I won’t be gauche enough to quote all the money that these things have been costing and will continue to cost. Suffice it to say that things were scary for a while. I couldn’t get to John’s bank accounts for nearly two months, and I had to borrow money from an emergency savings account I have.

HOWEVER — finally, some relief. After the bureaucratic merry-go-round with various forms and affidavits and notaries and so on and on, John’s three accounts at B of A were closed out, and this morning via UPS, I received three cashier’s checks. Now I can replenish my emergency fund, pay for all the upcoming repairs, and draw a proper breath.

And we haven’t even gone to John’s condo yet… but that can wait. His 20-year-old, manual transmission Toyota Tacoma truck is sitting there in the parking space, and I can’t find the pink slip for it, so once I get the executor papers, I can apply for a replacement slip. And then I think I’m just going to donate it.

As for the house, my realtor and I determined that because everything is so old and dated, we’re going to list it as is, once the repairs are done and everything is cleaned. It will be a fixer upper, but someone will want it. It’s a very popular area. Plus, there is zero parking up in that freaking canyon, and John has a two-car attached garage, which is considered golden.

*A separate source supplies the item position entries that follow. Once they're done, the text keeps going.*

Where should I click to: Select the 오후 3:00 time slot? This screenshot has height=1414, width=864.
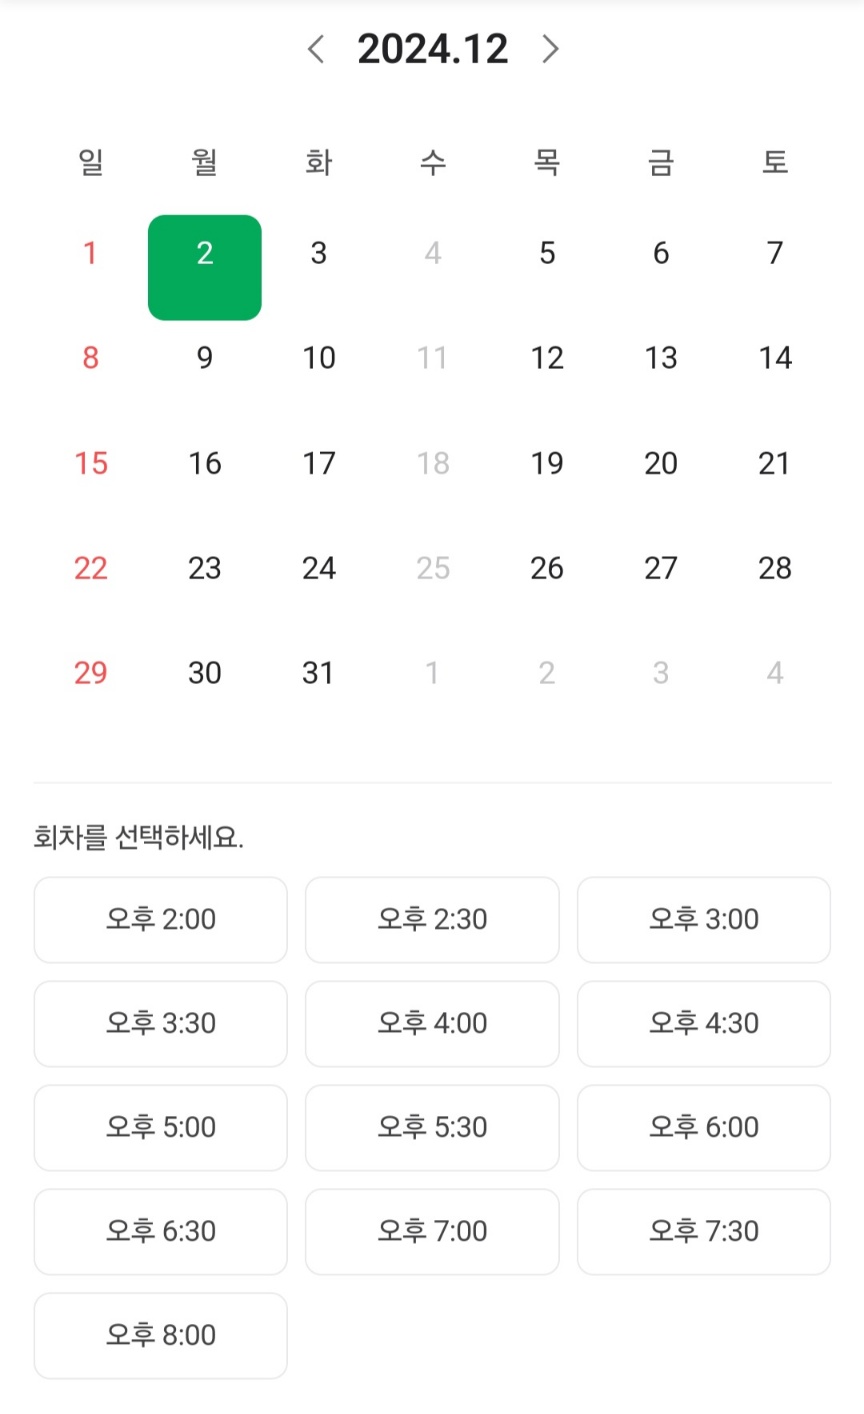pyautogui.click(x=704, y=920)
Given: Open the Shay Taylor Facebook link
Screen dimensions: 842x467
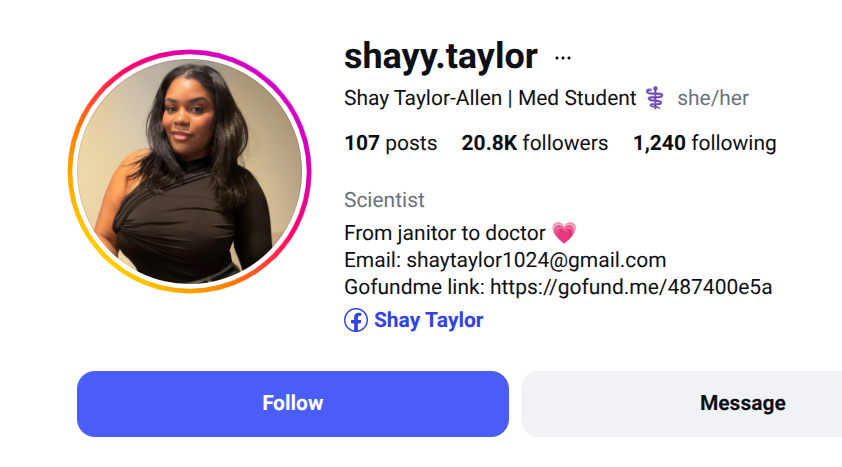Looking at the screenshot, I should (x=429, y=320).
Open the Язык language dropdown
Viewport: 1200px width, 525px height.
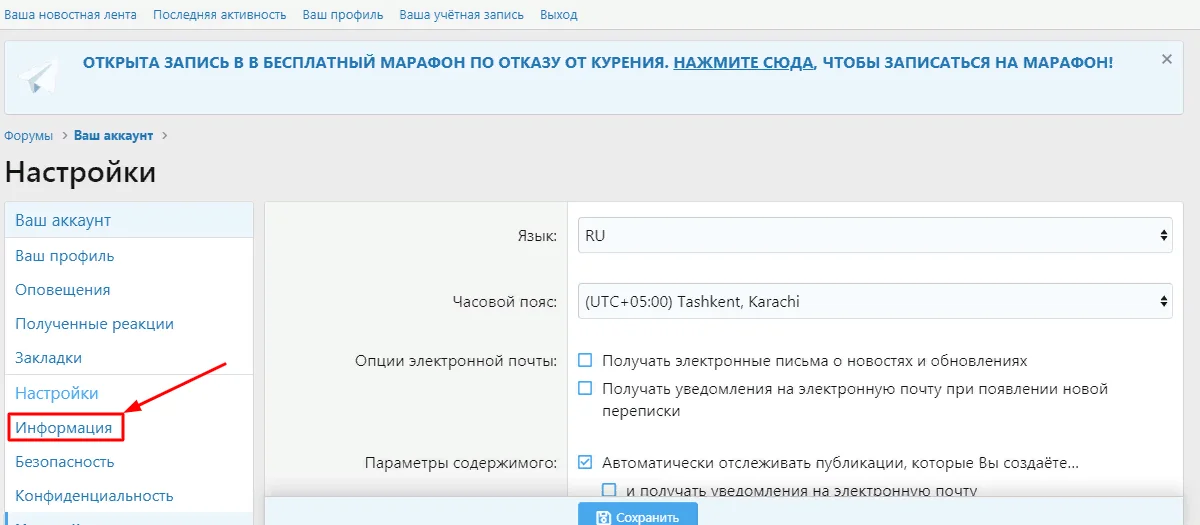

I’ve been so consumed with all this, I’ve barely had time to grieve. But every day, in a quiet moment, it hits me.

I have not socialized, aside from one dinner with a friend and coffee with another. As it happens, the local spanking munch group is having a play party/barbecue tomorrow and invited me, which I appreciated greatly. But I had to say no. I am not ready for anything like that now. I wouldn’t be any fun and I’d just bring others down. Regarding play… every now and then, I do crave it. Eventually, I think I’d like to find another play partner, just to have the stress release now and then, scratch that itch. But I think my big party days are behind me. I think they were anyway, even before any of this happened.

And that, my friends, is what’s going on. Some people will likely find what I’m about to say offensive, but I’ll bet a whole lot more will totally get it. And FFS, with all I’ve been through, I’m allowed a little gallows humor.

If you are in a loving relationship for life, besides telling you to treasure your mate every day, I just have one piece of advice.

Be the first one to die. Because the alternative is a living hell.